Adapting LLMs to work well in specific languages like Russian can be expensive and time-consuming. Traditional methods often require a lot of data and computational resources, making it hard to create effective language-specific models. Additionally, many existing models do not share their training data, which limits the ability to replicate their success in other languages.
What's the solution?
To address these challenges, the authors propose LEP, which allows for the integration of new language knowledge into existing LLMs without extensive retraining. LEP uses a technique that minimizes the amount of new training data needed and skips the usual instruction-tuning step. Instead, it directly implants knowledge about the new language into the model.
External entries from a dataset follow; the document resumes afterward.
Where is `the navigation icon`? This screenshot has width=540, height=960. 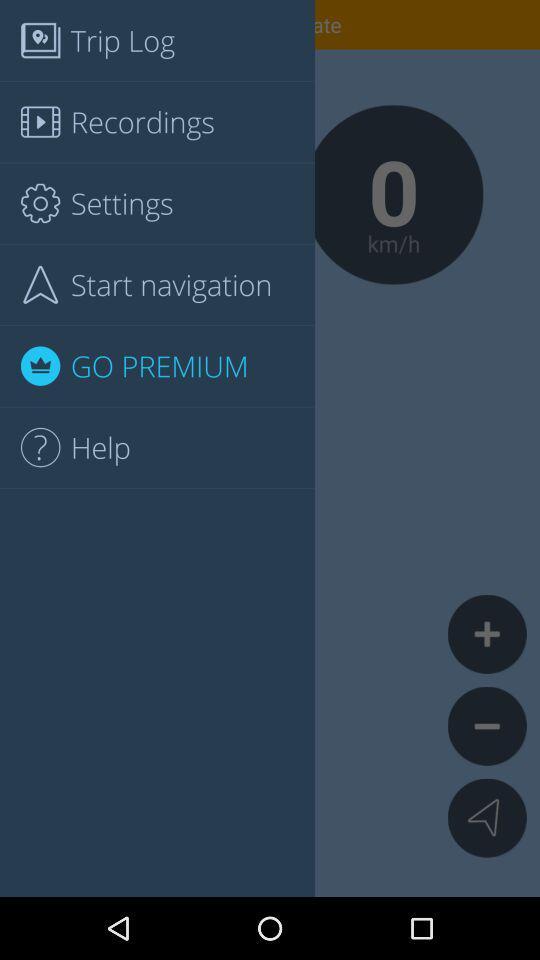 the navigation icon is located at coordinates (486, 818).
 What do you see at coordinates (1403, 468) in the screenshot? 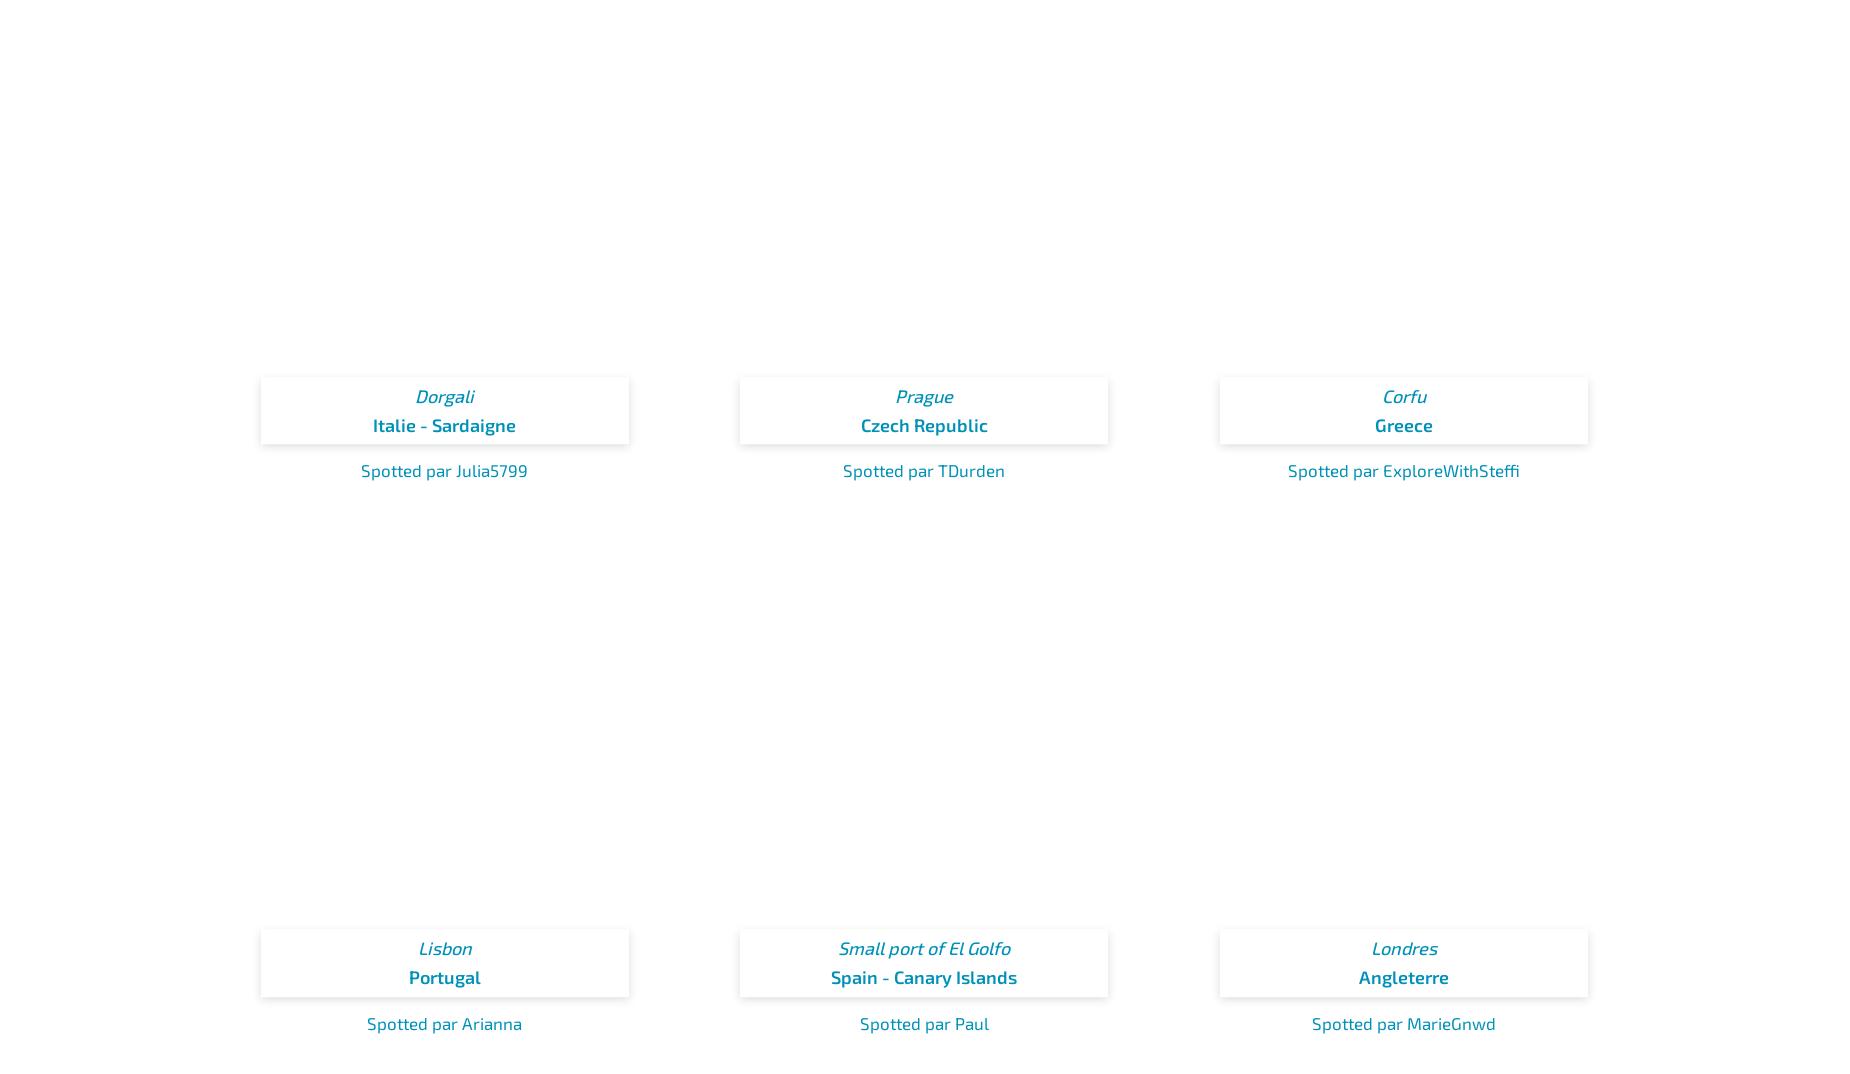
I see `'Spotted par ExploreWithSteffi'` at bounding box center [1403, 468].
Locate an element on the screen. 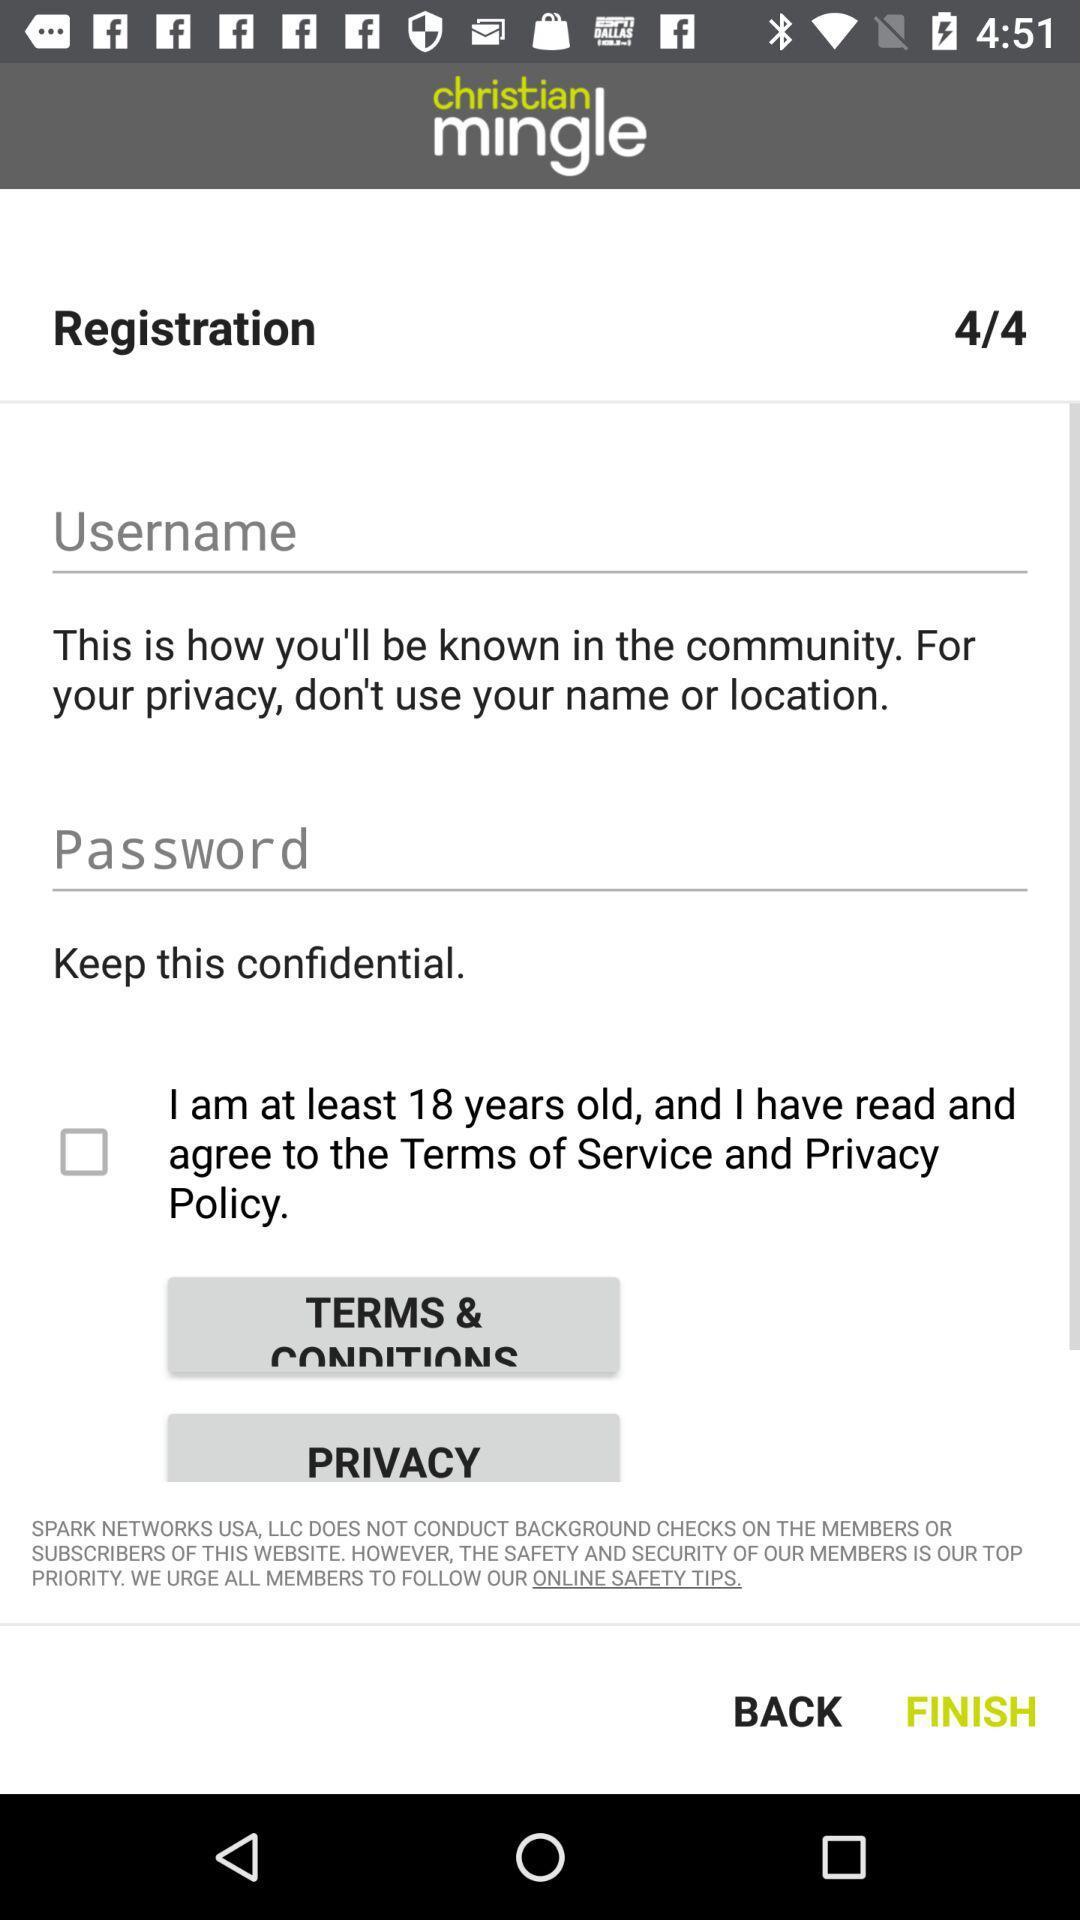  username is located at coordinates (540, 530).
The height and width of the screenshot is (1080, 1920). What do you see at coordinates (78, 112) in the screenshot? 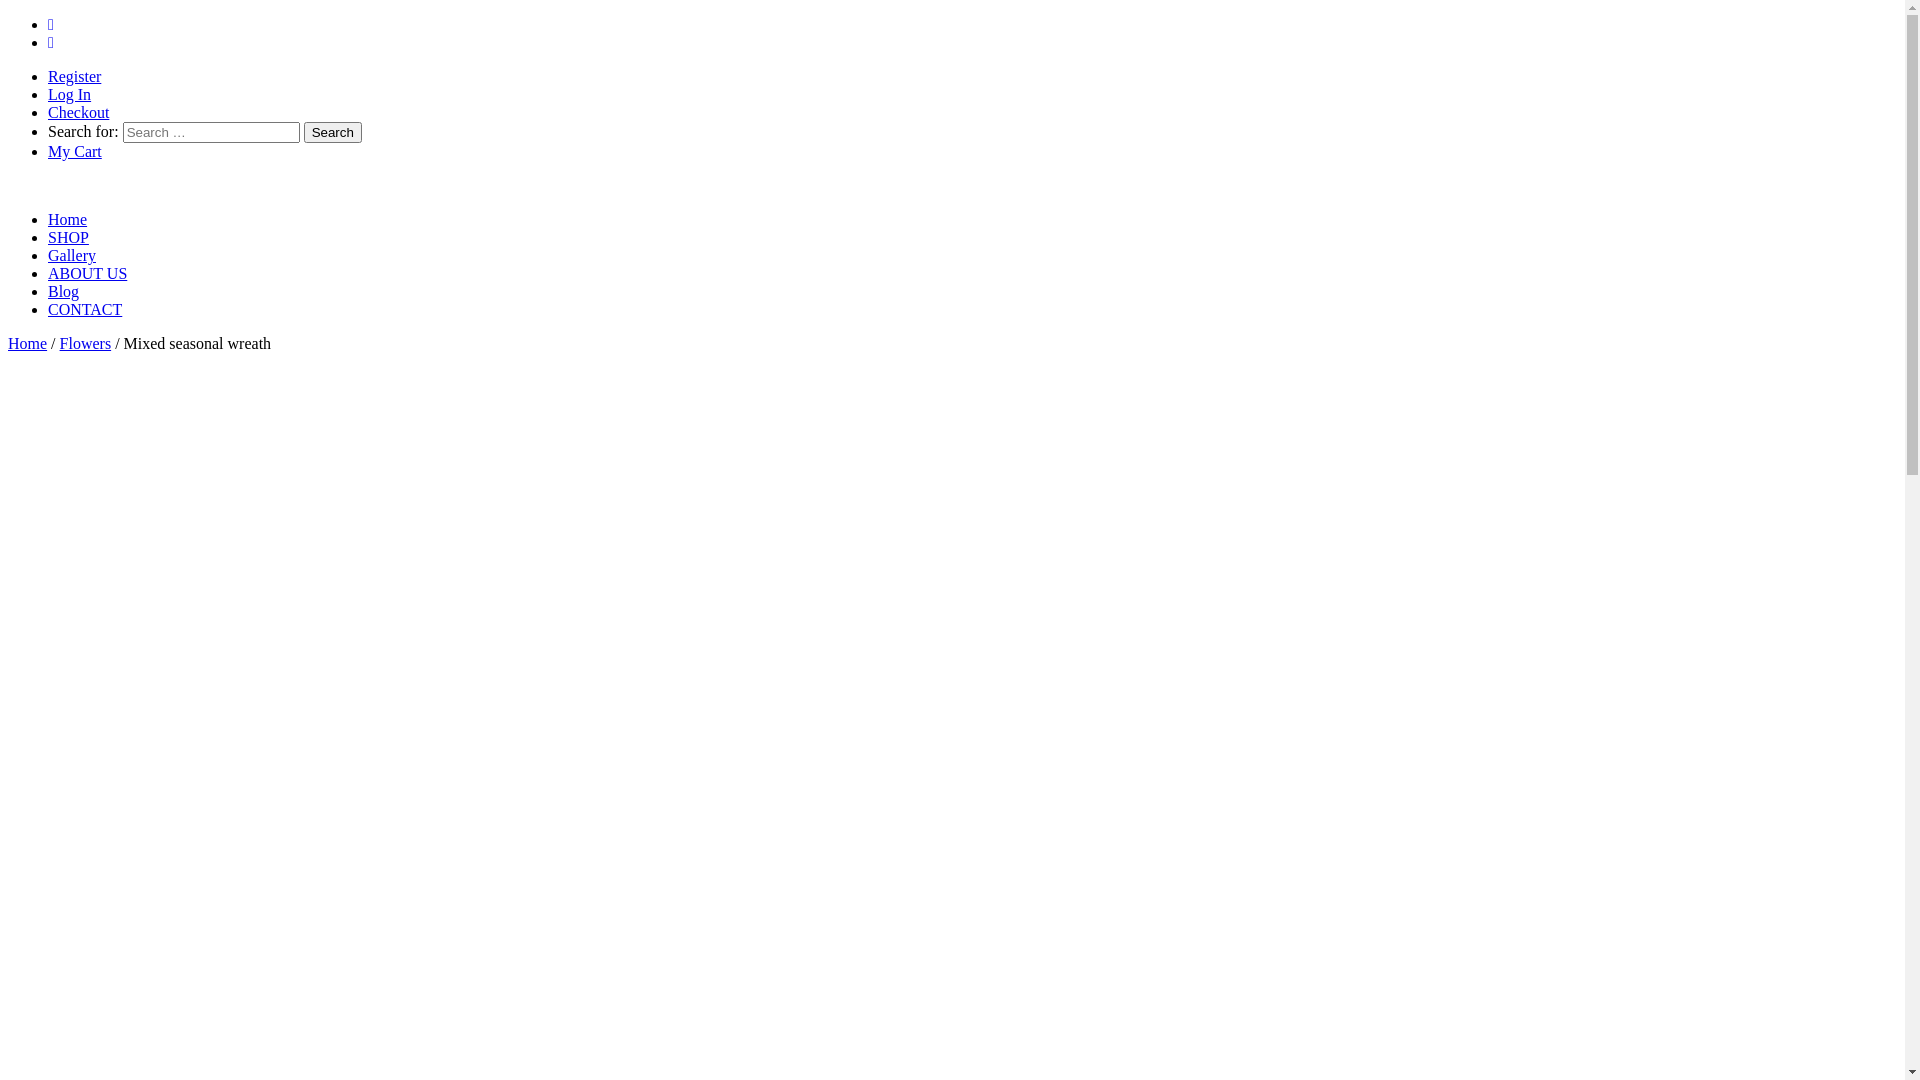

The authors tested this method on two LLMs and found that it performed comparably to traditional methods while requiring less data.
Why it matters?
This research is important because it makes it easier and cheaper to adapt powerful AI models for different languages, particularly Russian. By improving how LLMs can learn new languages efficiently, LEP can help expand access to advanced AI technologies in non-English speaking regions, supporting better communication and understanding across languages.
Abstract
Rapid advancements of large language model (LLM) technologies led to the introduction of powerful open-source instruction-tuned LLMs that have the same text generation quality as the state-of-the-art counterparts such as GPT-4. While the emergence of such models accelerates the adoption of LLM technologies in sensitive-information environments the authors of such models don not disclose the training data necessary for replication of the results thus making the achievements model-exclusive. Since those open-source models are also multilingual this in turn reduces the benefits of training a language specific LLMs as improved inference computation efficiency becomes the only guaranteed advantage of such costly procedure. More cost-efficient options such as vocabulary extension and subsequent continued pre-training are also inhibited by the lack of access to high-quality instruction-tuning data since it is the major factor behind the resulting LLM task-solving capabilities. To address the limitations and cut the costs of the language adaptation pipeline we propose Learned Embedding Propagation (LEP). Unlike existing approaches our method has lower training data size requirements due to minimal impact on existing LLM knowledge which we reinforce using novel ad-hoc embedding propagation procedure that allows to skip the instruction-tuning step and instead implant the new language knowledge directly into any existing instruct-tuned variant. We evaluated four Russian vocabulary adaptations for LLaMa-3-8B and Mistral-7B, showing that LEP is competitive with traditional instruction-tuning methods, achieving performance comparable to OpenChat 3.5 and LLaMa-3-8B-Instruct, with further improvements via self-calibration and continued tuning enhancing task-solving capabilities.